* _TEXT BLOCK_:
☆ ☆ ☆ ☆ ☆
Yarn starts off six months after the end of the first film. Suzuran Crows gang member Noboru (Shinosuke Abe) is released from a correctional facility after being expelled from high school for knifing a member of rival school gang Hosen. Noboru is ready to rejoin his gang, but the Crows' status is threatened.
The leader of the Crows pack, Genji (Shun Oguri), is losing status at school due to his inability to defeat towering, red-haired lone wolf Rinda-man (Motoki Fukami). Genji and his loyal inner circle need the support of the student body to protect themselves against the threat of Hosen, which, led by Taiga Narumi (Nobuaki Kaneko), is eager to take revenge on the Crows, particularly the newly released Noboru.
Some spare comic relief and two songs by Genji's bargirl g.f., Ryuka (J-popster Meisa Kuroki), provide breathers between the action, but the pic is designed for those who like their fight scenes long and scrappy. Mostly unarmed combat, the gang battles range from one-on-one contests to all-out panoramic brawls.
Fight details are sometimes obscured by tight framing and jerky camera movements, but the velocity of the action makes for an exhilarating cinematic dance. When the cartoon violence seems to have reached saturation point, Miike jolts the narrative with unexpected directorial flourishes to give the film its second, third and even fourth winds.
Characterization is minimal, but personalities are distinctive enough to prevent confusion. A major shift in emphasis comes with a digression that follows scar-faced Makkie (Tsutomu Takahasi) as he forgoes a fight in order to take a girl on a date. Makkie wants to be a sexual predator, but romance sees him drop his tough-guy facade to reveal a total lamb (and a comical premature ejaculator, to boot). Here and throughout the narrative, Miike suggests macho behavior is mostly a cover for sexual inadequacies.
☆ ☆ ☆ ☆ ☆
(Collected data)
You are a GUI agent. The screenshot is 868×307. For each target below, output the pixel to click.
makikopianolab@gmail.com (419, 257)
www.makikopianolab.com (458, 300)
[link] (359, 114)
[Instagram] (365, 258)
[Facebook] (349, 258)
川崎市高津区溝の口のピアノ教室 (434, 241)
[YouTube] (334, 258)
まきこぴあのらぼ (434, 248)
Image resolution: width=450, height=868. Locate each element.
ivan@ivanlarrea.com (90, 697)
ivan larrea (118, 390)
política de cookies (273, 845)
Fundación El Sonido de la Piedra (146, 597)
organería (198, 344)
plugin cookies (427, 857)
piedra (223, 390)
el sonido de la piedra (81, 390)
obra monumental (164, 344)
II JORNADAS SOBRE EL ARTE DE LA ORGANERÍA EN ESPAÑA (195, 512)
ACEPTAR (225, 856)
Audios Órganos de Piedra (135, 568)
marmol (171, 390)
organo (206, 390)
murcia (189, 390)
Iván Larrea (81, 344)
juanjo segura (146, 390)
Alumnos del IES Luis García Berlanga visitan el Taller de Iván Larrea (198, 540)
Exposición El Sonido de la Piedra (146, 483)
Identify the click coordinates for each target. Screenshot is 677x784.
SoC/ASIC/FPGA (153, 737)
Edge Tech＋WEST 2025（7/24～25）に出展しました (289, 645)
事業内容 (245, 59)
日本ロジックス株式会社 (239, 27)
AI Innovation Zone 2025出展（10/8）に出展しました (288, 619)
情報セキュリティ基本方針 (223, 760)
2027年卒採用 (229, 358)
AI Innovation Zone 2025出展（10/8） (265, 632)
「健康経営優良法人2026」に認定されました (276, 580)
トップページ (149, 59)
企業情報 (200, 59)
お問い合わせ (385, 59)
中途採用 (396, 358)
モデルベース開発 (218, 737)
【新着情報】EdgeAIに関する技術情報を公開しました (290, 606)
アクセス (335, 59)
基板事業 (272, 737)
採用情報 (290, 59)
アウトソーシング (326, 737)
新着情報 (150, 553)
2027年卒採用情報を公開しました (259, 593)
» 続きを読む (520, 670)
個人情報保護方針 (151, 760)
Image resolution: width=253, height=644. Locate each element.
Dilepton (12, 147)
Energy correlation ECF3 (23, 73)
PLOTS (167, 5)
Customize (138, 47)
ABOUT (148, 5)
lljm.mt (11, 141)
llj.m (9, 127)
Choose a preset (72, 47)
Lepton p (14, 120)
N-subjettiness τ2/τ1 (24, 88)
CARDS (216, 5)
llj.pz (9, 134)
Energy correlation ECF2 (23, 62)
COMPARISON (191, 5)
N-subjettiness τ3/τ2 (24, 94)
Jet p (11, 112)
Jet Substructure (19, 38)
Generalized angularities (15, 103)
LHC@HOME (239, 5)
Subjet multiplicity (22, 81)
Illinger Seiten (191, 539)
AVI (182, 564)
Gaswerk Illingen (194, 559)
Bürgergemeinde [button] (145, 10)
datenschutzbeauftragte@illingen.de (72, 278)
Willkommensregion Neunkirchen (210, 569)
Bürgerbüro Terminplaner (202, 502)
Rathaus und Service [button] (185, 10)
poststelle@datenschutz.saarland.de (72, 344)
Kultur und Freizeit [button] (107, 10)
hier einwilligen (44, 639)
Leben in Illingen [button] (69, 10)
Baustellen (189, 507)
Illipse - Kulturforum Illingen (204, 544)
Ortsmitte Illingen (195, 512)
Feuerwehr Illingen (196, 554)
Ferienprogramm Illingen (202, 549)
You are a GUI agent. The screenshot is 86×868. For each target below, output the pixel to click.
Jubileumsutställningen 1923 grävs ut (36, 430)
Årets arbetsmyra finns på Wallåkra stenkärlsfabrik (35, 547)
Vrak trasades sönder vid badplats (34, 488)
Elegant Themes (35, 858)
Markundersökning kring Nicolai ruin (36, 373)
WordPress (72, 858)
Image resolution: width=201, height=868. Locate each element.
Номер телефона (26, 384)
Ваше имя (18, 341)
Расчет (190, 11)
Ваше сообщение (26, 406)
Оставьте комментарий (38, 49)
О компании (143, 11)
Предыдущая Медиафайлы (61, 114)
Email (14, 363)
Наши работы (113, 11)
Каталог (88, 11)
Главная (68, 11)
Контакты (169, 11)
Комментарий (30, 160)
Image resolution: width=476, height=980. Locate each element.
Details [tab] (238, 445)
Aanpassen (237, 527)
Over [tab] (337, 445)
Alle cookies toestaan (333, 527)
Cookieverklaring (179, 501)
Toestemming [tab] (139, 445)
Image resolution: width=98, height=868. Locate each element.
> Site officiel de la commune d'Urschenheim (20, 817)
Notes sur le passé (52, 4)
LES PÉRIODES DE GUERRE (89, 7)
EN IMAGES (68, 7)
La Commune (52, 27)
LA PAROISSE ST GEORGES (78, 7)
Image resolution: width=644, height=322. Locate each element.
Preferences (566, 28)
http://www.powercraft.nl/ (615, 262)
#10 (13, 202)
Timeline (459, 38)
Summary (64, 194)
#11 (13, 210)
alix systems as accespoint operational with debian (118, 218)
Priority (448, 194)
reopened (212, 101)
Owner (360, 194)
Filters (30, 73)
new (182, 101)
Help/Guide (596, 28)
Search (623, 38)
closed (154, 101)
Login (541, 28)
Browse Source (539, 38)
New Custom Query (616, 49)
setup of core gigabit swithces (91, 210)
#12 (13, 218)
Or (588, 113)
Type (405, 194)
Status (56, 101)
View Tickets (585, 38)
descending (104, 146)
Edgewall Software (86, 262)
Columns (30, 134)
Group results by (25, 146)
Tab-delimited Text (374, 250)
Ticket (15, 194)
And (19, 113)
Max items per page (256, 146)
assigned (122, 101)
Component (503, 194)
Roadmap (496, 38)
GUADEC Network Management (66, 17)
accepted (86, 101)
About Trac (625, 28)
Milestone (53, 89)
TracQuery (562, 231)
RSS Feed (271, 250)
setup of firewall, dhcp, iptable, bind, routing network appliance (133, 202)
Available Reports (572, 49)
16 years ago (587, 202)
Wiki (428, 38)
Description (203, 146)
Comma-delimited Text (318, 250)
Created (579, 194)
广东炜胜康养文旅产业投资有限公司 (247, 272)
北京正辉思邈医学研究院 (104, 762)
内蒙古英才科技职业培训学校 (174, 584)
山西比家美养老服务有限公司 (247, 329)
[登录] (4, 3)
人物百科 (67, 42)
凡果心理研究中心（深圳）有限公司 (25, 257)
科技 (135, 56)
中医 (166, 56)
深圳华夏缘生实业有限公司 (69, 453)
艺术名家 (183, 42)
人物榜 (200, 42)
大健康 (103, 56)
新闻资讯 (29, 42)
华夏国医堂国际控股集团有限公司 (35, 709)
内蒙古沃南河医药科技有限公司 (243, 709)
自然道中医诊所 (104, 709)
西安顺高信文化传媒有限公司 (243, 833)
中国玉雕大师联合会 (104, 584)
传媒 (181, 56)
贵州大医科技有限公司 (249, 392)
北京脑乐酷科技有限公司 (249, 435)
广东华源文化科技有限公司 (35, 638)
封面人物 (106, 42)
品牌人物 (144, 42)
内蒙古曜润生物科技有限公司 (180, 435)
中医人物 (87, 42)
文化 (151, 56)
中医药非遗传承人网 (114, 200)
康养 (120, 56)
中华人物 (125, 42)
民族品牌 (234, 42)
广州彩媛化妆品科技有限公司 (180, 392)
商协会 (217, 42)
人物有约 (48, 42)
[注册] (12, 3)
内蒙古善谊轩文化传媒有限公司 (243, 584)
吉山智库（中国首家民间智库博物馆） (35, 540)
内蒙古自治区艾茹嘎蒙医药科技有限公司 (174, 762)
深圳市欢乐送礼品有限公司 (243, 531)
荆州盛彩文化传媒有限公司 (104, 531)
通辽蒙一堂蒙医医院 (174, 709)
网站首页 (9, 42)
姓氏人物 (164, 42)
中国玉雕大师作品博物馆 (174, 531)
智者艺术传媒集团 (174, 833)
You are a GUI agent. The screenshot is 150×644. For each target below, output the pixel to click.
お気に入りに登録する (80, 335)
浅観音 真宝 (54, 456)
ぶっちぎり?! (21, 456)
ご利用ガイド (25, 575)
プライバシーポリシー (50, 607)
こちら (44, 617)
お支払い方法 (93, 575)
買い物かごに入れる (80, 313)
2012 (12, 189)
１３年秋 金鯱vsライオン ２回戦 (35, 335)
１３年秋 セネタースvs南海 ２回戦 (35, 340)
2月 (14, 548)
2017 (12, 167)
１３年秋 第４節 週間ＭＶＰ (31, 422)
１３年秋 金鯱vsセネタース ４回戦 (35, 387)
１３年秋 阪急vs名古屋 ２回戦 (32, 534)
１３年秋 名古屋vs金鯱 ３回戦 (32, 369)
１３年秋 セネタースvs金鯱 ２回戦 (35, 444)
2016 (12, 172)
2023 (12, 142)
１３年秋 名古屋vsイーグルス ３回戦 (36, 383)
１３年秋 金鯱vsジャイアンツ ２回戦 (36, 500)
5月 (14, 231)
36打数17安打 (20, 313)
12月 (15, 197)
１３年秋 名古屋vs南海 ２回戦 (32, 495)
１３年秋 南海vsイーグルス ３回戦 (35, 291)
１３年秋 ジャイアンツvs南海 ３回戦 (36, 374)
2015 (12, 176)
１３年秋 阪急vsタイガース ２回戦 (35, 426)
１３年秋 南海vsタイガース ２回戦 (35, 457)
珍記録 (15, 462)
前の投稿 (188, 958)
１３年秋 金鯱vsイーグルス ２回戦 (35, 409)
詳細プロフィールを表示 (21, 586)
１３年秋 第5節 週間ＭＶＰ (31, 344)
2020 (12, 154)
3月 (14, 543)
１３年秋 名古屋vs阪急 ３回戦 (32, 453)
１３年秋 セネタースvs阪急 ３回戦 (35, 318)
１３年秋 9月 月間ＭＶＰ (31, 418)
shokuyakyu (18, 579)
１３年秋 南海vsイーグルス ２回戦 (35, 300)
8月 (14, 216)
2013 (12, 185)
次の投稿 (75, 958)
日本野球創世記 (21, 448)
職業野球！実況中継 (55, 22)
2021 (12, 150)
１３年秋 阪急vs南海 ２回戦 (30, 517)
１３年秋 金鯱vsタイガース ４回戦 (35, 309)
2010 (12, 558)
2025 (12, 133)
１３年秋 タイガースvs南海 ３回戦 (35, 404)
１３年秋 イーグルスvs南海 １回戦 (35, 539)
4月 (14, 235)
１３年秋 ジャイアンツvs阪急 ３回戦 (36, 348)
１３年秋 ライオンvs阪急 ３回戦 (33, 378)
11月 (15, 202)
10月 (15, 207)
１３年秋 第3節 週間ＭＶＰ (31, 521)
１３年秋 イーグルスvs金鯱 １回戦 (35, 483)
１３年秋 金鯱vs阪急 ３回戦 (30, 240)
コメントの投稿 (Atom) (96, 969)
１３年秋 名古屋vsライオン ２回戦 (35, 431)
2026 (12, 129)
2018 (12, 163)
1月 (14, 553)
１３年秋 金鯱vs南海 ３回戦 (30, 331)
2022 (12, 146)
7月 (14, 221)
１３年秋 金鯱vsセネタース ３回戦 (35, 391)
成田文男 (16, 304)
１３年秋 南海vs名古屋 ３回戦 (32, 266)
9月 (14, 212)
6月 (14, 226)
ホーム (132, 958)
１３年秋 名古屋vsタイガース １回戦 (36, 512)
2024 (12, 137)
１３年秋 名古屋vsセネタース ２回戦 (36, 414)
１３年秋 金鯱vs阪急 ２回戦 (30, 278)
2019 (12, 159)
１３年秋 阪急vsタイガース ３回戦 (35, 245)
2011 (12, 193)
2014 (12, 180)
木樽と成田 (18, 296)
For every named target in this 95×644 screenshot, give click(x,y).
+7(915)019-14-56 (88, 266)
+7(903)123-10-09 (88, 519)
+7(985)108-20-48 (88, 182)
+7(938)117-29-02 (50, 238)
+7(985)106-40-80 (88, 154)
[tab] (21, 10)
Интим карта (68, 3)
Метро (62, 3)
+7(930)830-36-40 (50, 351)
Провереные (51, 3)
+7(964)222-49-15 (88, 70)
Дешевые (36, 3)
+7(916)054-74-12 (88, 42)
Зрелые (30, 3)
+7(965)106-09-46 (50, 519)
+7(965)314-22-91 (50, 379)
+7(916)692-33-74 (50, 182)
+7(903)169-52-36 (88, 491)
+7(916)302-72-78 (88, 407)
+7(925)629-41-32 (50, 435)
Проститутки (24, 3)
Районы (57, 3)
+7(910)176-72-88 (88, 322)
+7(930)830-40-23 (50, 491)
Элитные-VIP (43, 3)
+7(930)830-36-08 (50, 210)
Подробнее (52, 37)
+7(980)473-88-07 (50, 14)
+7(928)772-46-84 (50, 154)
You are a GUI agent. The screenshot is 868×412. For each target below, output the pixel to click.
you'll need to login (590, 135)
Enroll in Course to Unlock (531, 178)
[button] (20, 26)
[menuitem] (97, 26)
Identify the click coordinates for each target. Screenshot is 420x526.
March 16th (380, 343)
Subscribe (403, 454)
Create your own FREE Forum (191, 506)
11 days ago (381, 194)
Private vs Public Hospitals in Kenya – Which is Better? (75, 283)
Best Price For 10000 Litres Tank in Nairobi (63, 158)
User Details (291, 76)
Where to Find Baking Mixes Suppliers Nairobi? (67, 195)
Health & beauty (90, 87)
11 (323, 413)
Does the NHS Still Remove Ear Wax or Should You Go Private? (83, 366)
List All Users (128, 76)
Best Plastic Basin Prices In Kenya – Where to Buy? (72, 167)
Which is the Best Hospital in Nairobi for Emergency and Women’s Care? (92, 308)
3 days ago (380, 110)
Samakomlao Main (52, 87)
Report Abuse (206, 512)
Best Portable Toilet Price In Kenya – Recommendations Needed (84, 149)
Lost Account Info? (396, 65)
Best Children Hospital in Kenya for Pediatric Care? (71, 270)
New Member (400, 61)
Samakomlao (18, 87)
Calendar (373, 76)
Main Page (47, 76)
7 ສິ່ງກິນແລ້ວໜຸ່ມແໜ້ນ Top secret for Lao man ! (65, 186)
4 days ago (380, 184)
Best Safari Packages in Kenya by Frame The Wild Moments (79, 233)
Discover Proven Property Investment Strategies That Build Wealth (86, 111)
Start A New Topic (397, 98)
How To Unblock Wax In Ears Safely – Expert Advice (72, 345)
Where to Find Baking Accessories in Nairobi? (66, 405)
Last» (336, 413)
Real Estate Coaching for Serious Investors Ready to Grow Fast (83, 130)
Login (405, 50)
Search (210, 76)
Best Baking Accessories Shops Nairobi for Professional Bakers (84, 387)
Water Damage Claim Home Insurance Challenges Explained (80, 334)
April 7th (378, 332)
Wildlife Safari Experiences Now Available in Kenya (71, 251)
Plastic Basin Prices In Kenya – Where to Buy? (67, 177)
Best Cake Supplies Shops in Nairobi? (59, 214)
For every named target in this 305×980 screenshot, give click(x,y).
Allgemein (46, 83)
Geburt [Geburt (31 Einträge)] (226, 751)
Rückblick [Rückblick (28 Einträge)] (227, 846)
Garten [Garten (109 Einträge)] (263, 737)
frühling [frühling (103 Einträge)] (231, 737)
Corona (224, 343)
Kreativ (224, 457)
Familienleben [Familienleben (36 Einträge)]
☆ ☆ ☆ ☆ ☆
Transcribe the stretch of the film review above from "Yarn starts off" through "status is threatened.".

Yarn starts off six months after the end of the first film. Suzuran Crows gang member Noboru (Shinosuke Abe) is released from a correctional facility after being expelled from high school for knifing a member of rival school gang Hosen. Noboru is ready to rejoin his gang, but the Crows' status is threatened.